Data for the task =

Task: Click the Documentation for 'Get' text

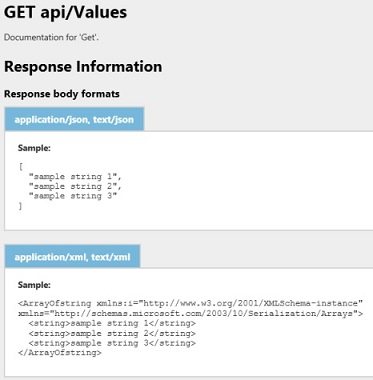Action: (51, 37)
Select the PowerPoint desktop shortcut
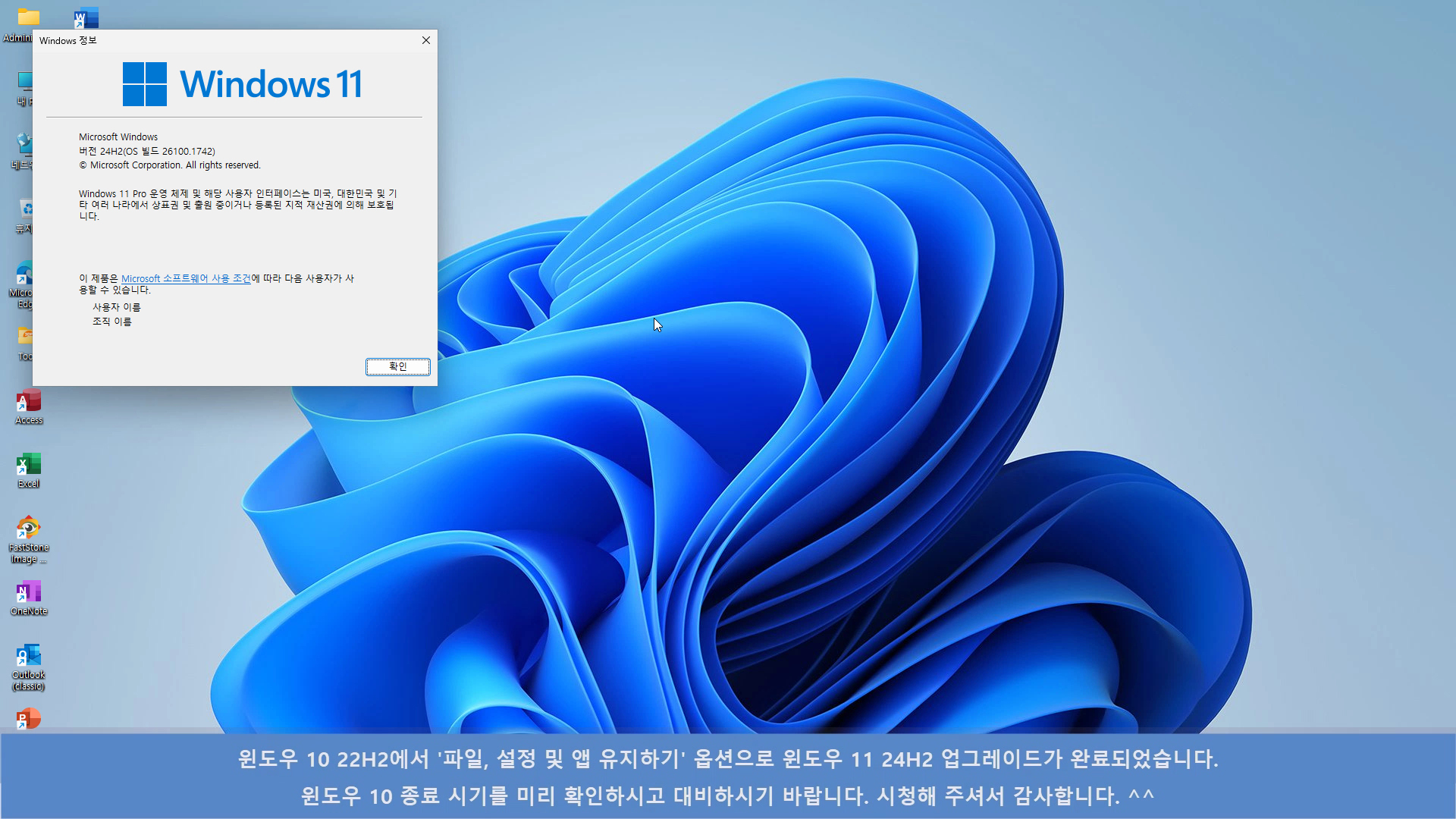This screenshot has height=819, width=1456. tap(29, 718)
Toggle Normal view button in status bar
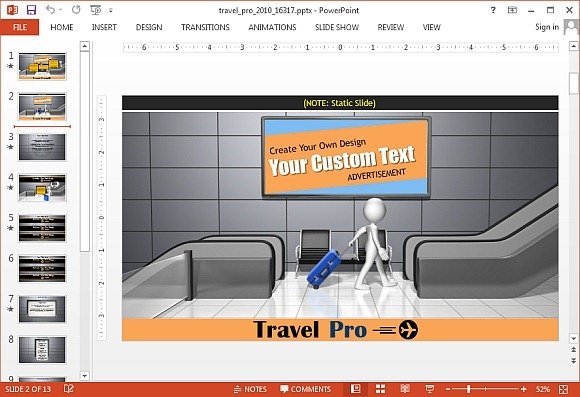580x397 pixels. coord(355,389)
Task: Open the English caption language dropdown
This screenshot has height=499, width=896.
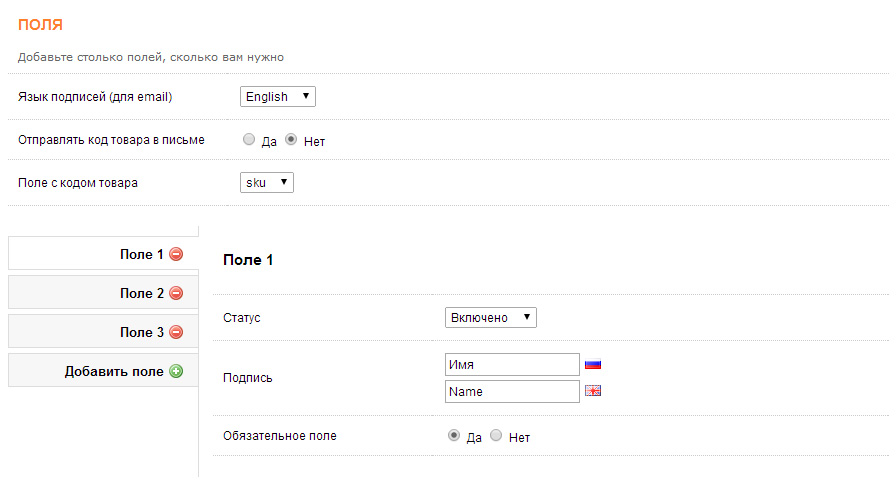Action: click(278, 97)
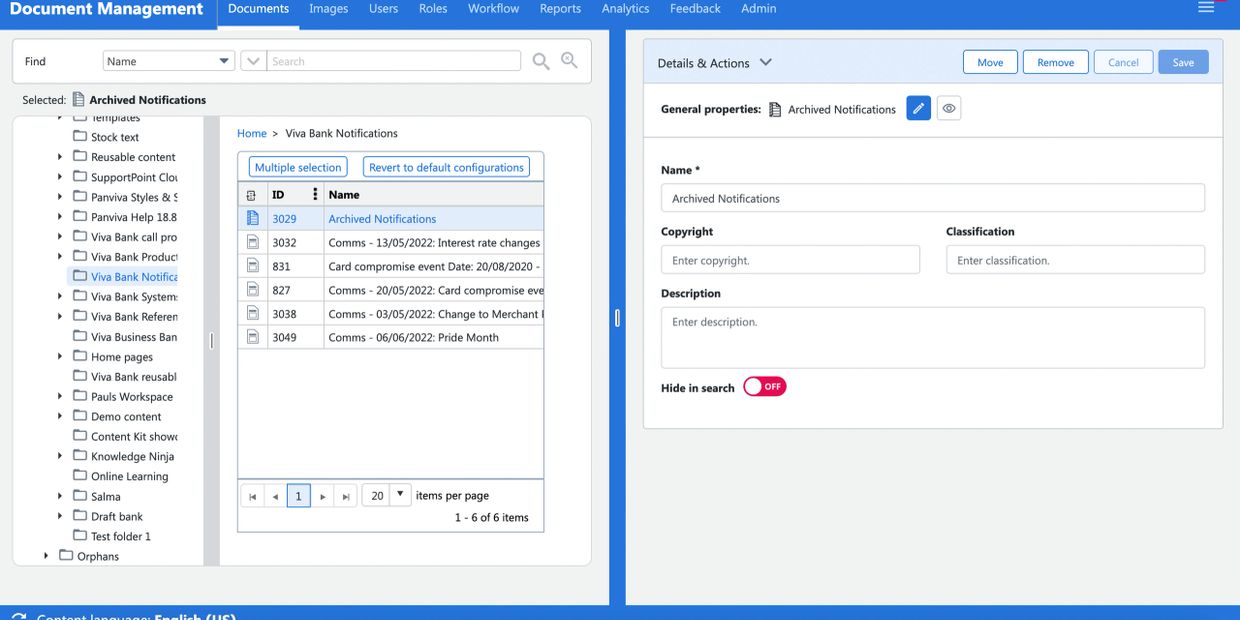Expand the Orphans tree folder
This screenshot has height=620, width=1240.
coord(46,556)
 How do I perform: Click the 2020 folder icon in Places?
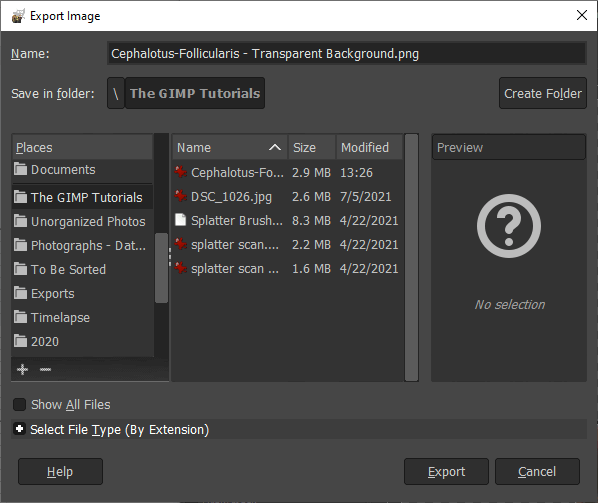coord(21,341)
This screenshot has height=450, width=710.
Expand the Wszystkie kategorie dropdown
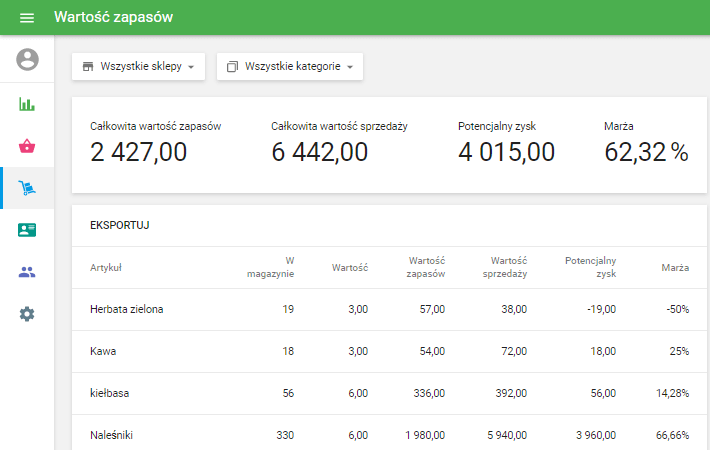290,67
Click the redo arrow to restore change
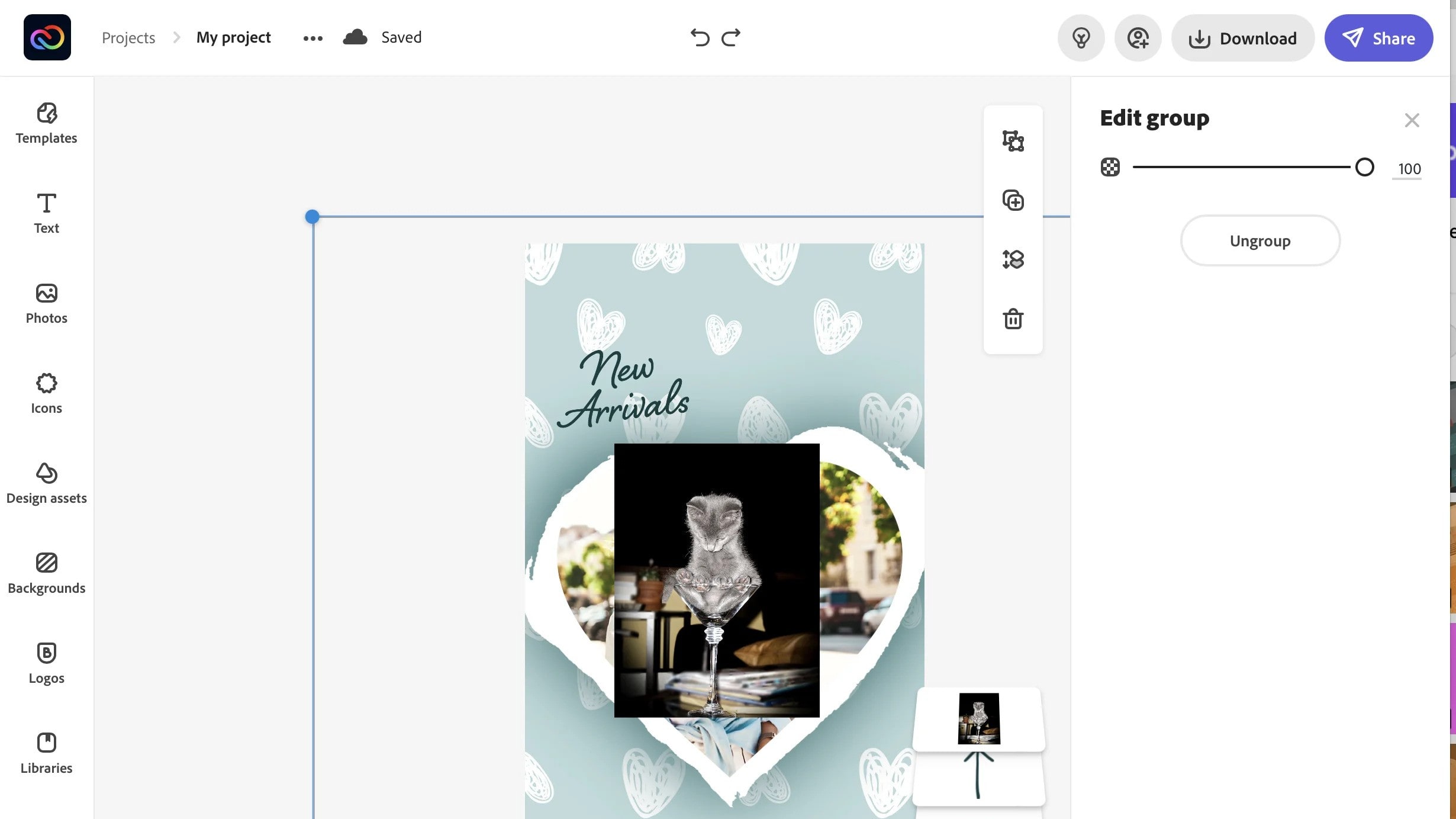1456x819 pixels. coord(731,38)
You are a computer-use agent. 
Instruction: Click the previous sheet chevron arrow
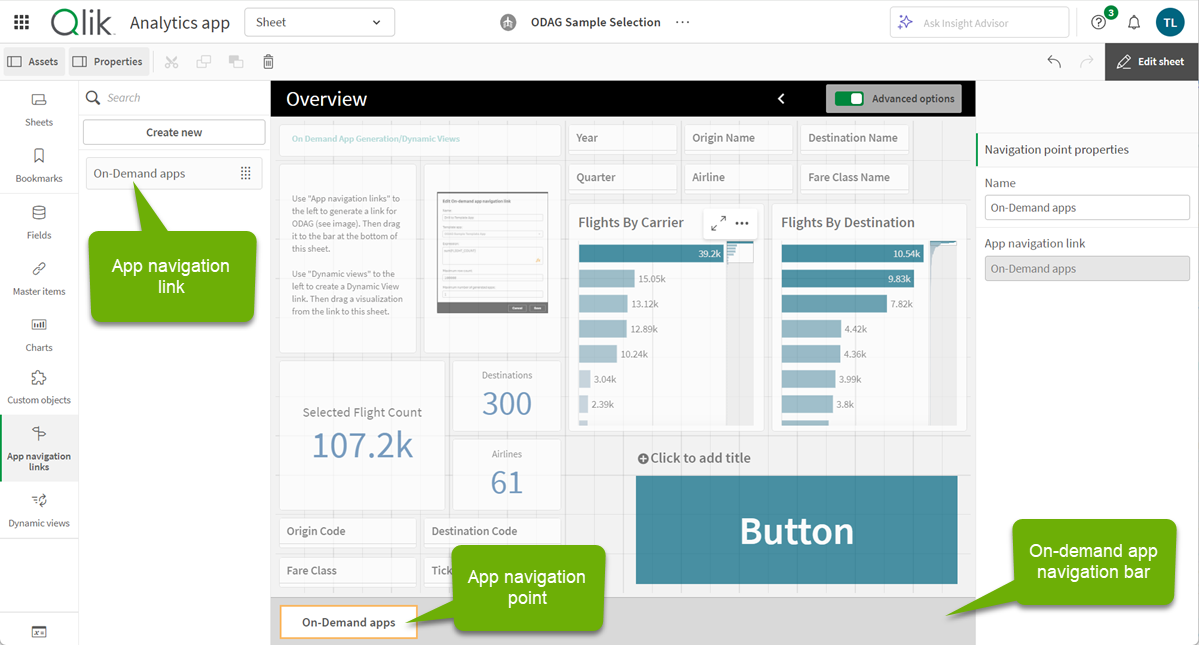[x=781, y=99]
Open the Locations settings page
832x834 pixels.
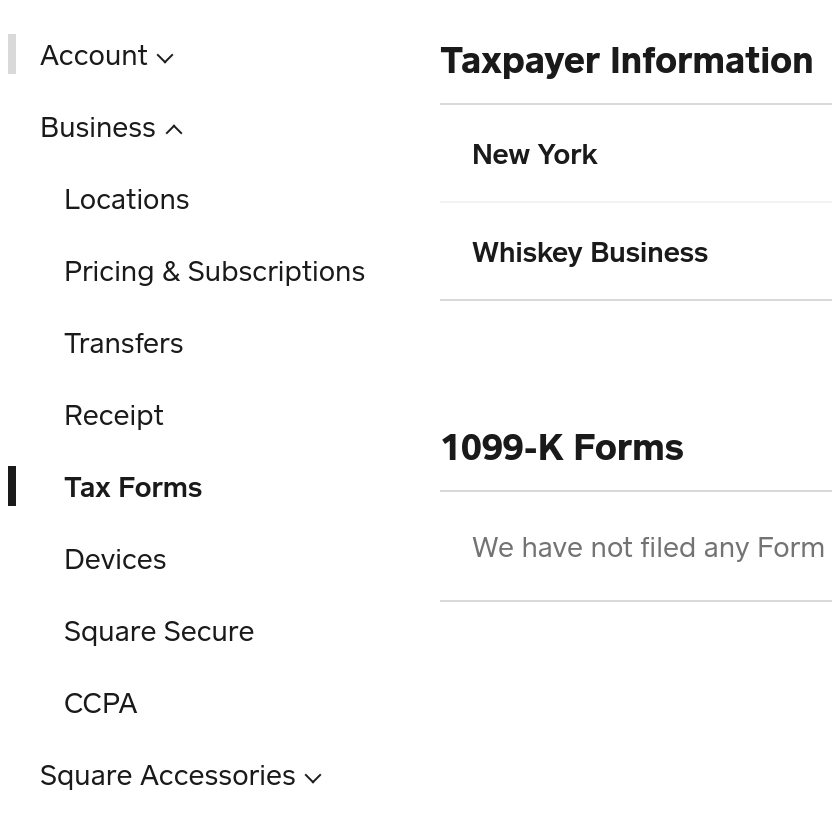pyautogui.click(x=127, y=200)

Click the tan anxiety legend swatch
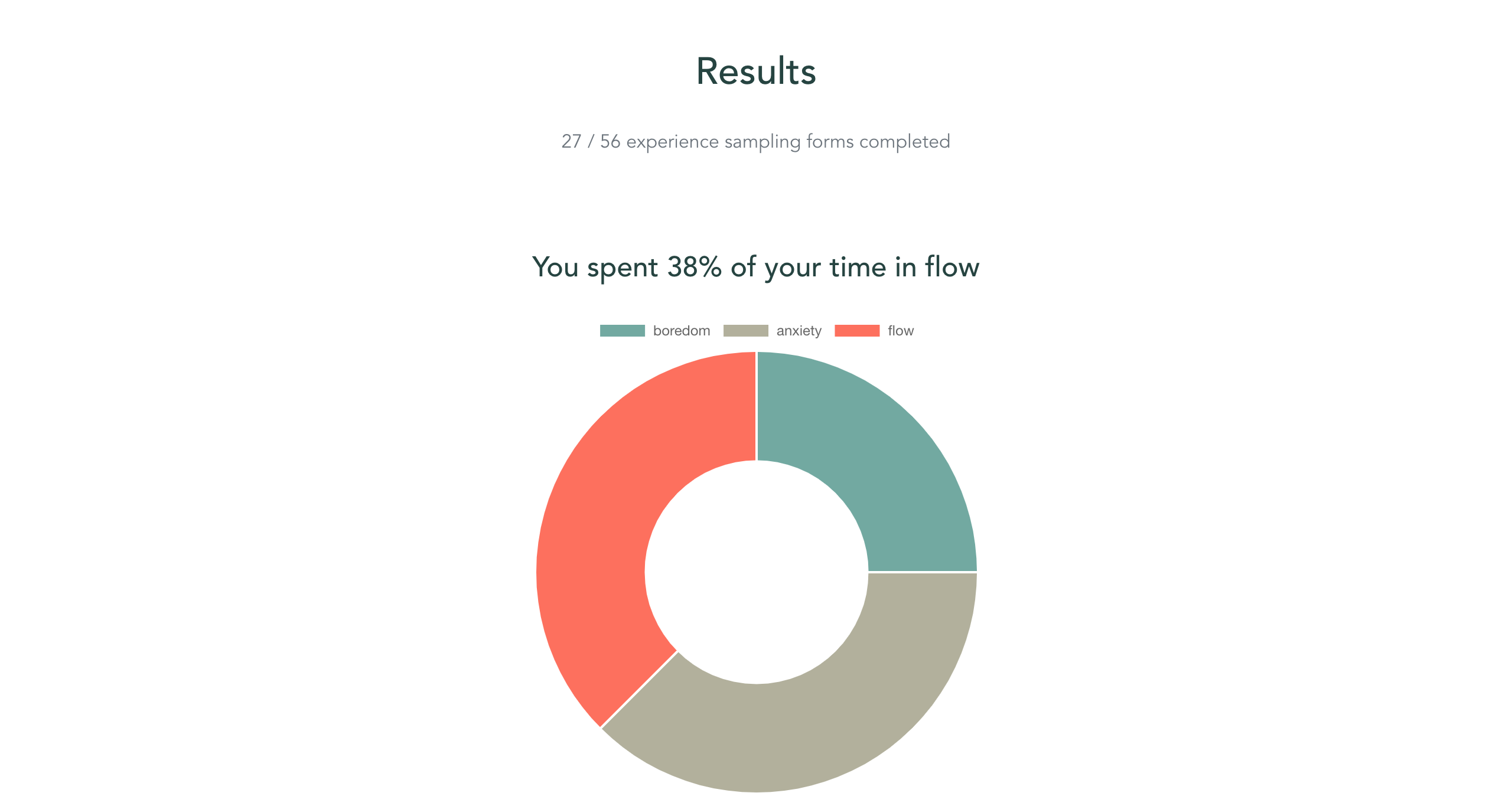[x=746, y=331]
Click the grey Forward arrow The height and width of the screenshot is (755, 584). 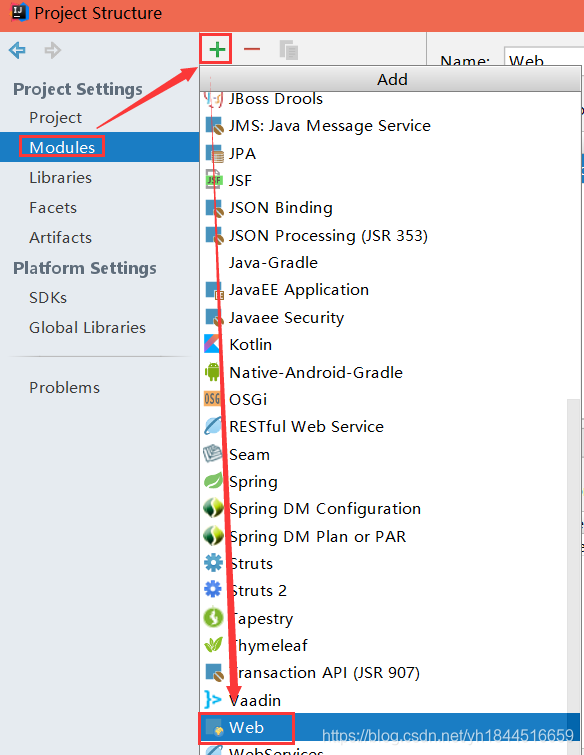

What is required = Quote all of the items above word for word, leaving out the pictures.

Solution to this problem =
Task: Click the Documentation for 'Get' text

Action: (51, 37)
Select the PowerPoint desktop shortcut
This screenshot has height=819, width=1456. tap(29, 718)
Toggle Normal view button in status bar
580x397 pixels. coord(355,389)
Task: Open the English caption language dropdown
This screenshot has height=499, width=896.
Action: click(278, 97)
Expand the Orphans tree folder
This screenshot has height=620, width=1240.
coord(46,556)
 How do I perform: Click the 2020 folder icon in Places?
coord(21,341)
This screenshot has height=450, width=710.
Expand the Wszystkie kategorie dropdown
290,67
Click the redo arrow to restore change
1456x819 pixels. coord(731,38)
You are a computer-use agent. 
Instruction: Click the previous sheet chevron arrow
[x=781, y=99]
Open the Locations settings page
832x834 pixels.
pyautogui.click(x=127, y=200)

Click the tan anxiety legend swatch
[x=746, y=331]
Click the grey Forward arrow The height and width of the screenshot is (755, 584). 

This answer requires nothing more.